Tacotron 2 (Shen et al., 2018) solved this with an encoder-decoder architecture with attention. If you've read our attention post, this will feel familiar, but with a crucial twist.
The encoder processes the phoneme sequence through convolutional layers and a bidirectional LSTM, producing hidden states that encode each sound in context. The decoder is an autoregressive LSTM that generates mel frames one at a time. At each step it:
- Attends over the encoder outputs to determine "where am I in the text?"
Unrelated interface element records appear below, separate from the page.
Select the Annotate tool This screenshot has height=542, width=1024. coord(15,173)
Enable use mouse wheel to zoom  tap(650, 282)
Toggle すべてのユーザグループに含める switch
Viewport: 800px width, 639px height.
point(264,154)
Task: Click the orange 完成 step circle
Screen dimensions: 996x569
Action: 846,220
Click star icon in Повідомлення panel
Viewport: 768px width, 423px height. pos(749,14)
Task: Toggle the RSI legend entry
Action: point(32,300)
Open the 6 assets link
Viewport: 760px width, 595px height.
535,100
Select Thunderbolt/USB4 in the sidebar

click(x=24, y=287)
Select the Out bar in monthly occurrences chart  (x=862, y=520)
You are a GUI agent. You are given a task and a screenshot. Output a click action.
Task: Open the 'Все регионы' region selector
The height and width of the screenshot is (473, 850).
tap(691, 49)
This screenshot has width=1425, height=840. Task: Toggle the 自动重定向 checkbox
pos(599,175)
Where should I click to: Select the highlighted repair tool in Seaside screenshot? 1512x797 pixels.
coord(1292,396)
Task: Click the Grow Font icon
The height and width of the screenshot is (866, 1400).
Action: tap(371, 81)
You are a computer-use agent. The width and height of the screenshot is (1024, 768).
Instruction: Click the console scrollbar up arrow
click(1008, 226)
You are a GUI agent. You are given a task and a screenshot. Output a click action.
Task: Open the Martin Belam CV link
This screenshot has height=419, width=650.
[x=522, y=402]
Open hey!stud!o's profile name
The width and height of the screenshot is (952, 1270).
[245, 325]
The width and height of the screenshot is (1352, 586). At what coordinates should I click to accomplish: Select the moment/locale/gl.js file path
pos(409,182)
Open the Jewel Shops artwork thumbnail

- Combines the attention context with its own hidden state
- Predicts the next mel frame (80 values) plus a stop token ("am I done?")
- Feeds the predicted mel frame back as input to the next step
The attention mechanism uses location-sensitive attention — it considers not just content similarity but the previous attention weights, encouraging smooth left-to-right progression through the text. The resulting attention alignment matrix should look roughly diagonal: the model reads through the input in order.
During training, the decoder uses teacher forcing: it receives the ground-truth previous mel frame as input. At inference, it feeds back its own predictions — a mismatch called exposure bias that can cause error accumulation and attention failures.
import numpy as np
def location_sensitive_attention(query, keys, prev_weights, W_loc):
"""Attention that uses previous alignment for monotonic progression."""
scores = keys @ query # Content-based: (enc_len,)
loc_bias = W_loc @ prev_weights # Location-based bias
scores = scores + loc_bias
weights = np.exp(scores - scores.max()) # Softmax
weights = weights / weights.sum()
return weights
def tacotron_decode(encoder_out, max_steps=60, mel_dim=80):
"""Simplified Tacotron 2 autoregressive decoder."""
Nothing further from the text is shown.